# PDF identification



## RNKot (Jun 9, 2010)

Found rather stupid video with PDF licking by Professor Adolfo Amezquita.
First seconds of video shows the frog in full.
What species do you think they lick?

Poison Dart Frog Challenge - DON'T TRY THIS AT HOME (REALLY - IT'S VERY DANGEROUS) on Vimeo


----------



## frog dude (Nov 11, 2011)

I have no idea. Some kind of oophaga. Maybe a morph of O. harlequin?


----------



## pdfCrazy (Feb 28, 2012)

My first guess would be O. Sylvaticus, second would be Histo's. Yes, dumb video


----------



## rigel10 (Jun 1, 2012)

I would like to see if they have the courage to lick a terribilis!


----------



## mtndendros (Feb 10, 2012)

Poor frogs!


----------



## Baltimore Bryan (Sep 6, 2006)

frog dude said:


> I have no idea. Some kind of oophaga. Maybe a morph of O. harlequin?

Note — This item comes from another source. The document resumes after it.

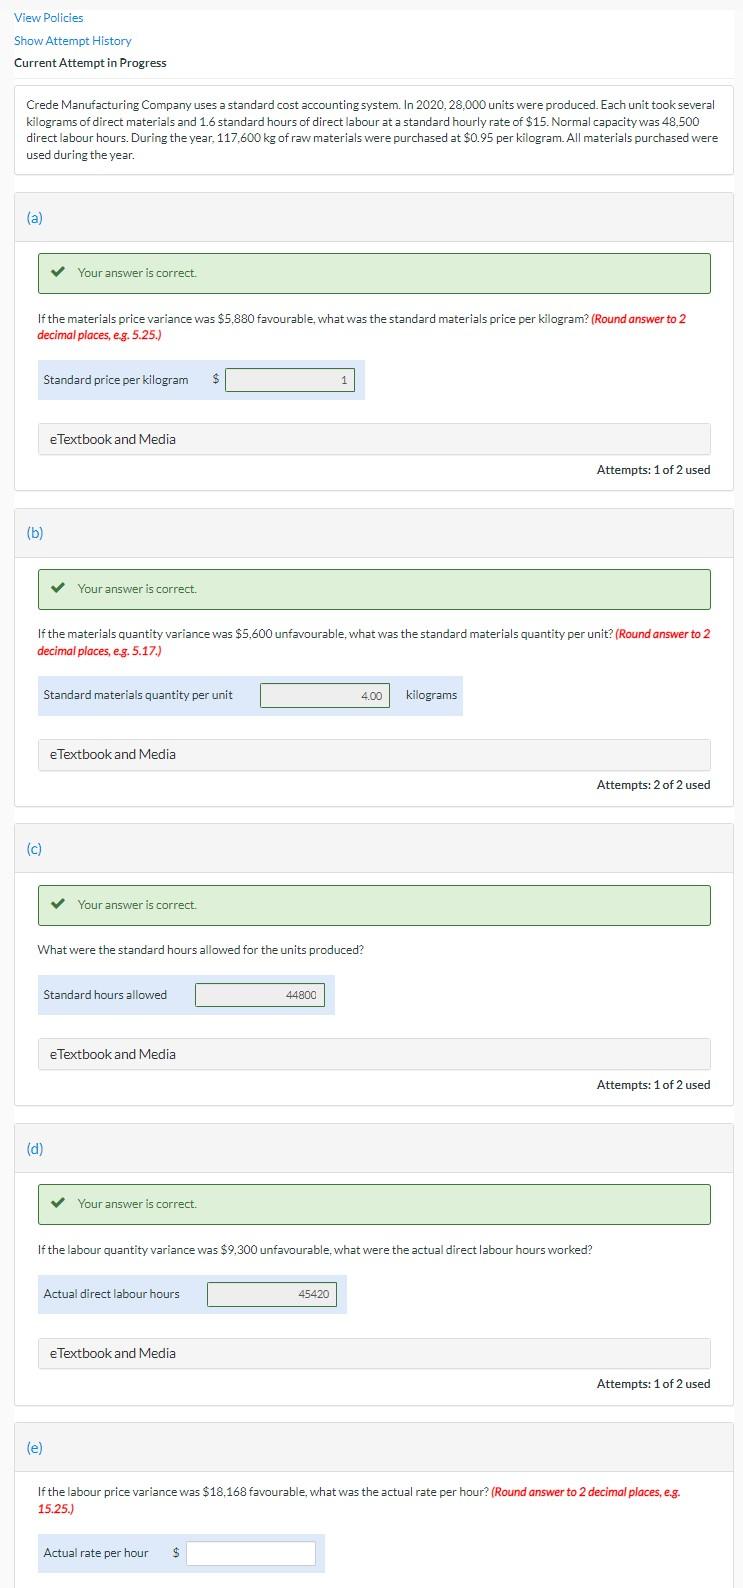Click the green checkmark in part (c) banner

"Harlequin frog" is a common name for Oophaga histrionica, which is what I think that frog is.
Bryan


----------



## frog dude (Nov 11, 2011)

Baltimore Bryan said:


> "Harlequin frog" is a common name for Oophaga histrionica, which is what I think that frog is.
> Bryan


Oh crud! I new the name was something like that. Thanks!


----------



## TheCoop (Oct 24, 2012)

Was kinda hoping her head would explode..


----------



## thedude (Nov 28, 2007)

O. sylvatica. Looks like a Narino.


----------



## Gorynych (Apr 1, 2012)

Licking the frog nose! Why not other side?


----------



## Dendrobati (Jul 27, 2012)

It could be a lot of things, but defiantly an Oophaga genus. I'm thinking a sylvatica San Lorenzo, Guayacana....or....Histo Pangala. My best educated guess would be San Lorenzo, only because they are fairly common in comparison. 

(I don't lick mine )


----------



## Dendrobati (Jul 27, 2012)

After posting, I recalled a morph guide. A quick search found it...

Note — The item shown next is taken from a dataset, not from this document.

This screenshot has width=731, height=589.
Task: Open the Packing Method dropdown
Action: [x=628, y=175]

http://www.dendroboard.com/forum/general-discussion/86885-sylvaticus-morph-guide-sites.html

Brad


----------



## thedude (Nov 28, 2007)

Dendrobati said:


> It could be a lot of things, but defiantly an Oophaga genus. I'm thinking a sylvatica San Lorenzo, Guayacana....or....Histo Pangala. My best educated guess would be San Lorenzo, only because they are fairly common in comparison.
> 
> (I don't lick mine )


Doesn't really look like a Pangala or a Lorenzo to me.

I still say Narino.


----------



## savagesage (Sep 13, 2012)

I would love to see them lick a freshly imported terribilis. but I guess im just mean spirited haha


----------



## wikiwakawakawee (Jan 24, 2013)

i think its that sister species of terrebilis they found and I think someone called it the amphibian avenger?.Kinda funny how people are saying they'd like to see them lick a terribilis Here are some more morphs of them.


----------



## Brian317 (Feb 11, 2011)

Well, that was really dumb. There goes 2 minutes and 43 seconds of my life I'll never get back...

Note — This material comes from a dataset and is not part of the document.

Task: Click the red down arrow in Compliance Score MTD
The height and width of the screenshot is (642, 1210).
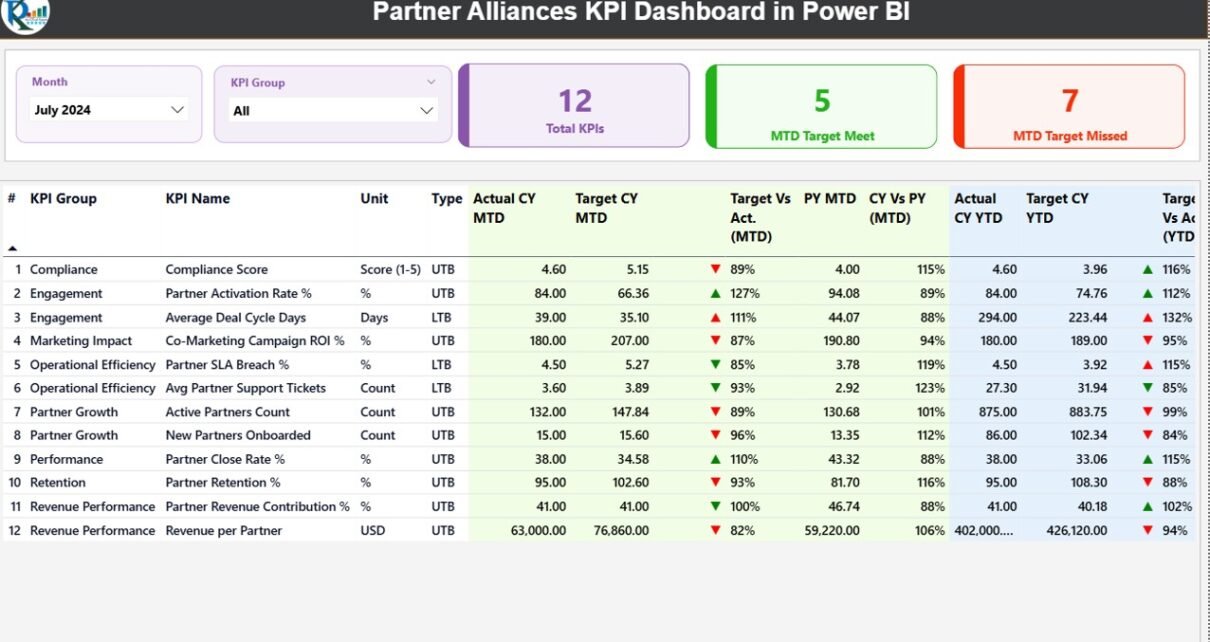Action: click(715, 269)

Poor frog though. Who does that?!


----------



## frogparty (Dec 27, 2007)

wikiwakawakawee said:


> i think its that sister species of terrebilis they found and I think someone called it the amphibian avenger?.Kinda funny how people are saying they'd like to see them lick a terribilis Here are some more morphs of them.


Not even in the same genus as Phyllobates. Nowhere close to being a "sister species"


----------



## wikiwakawakawee (Jan 24, 2013)

frogparty said:


> Not even in the same genus as Phyllobates. Nowhere close to being a "sister species"


Just a guess, Sorry Sir


----------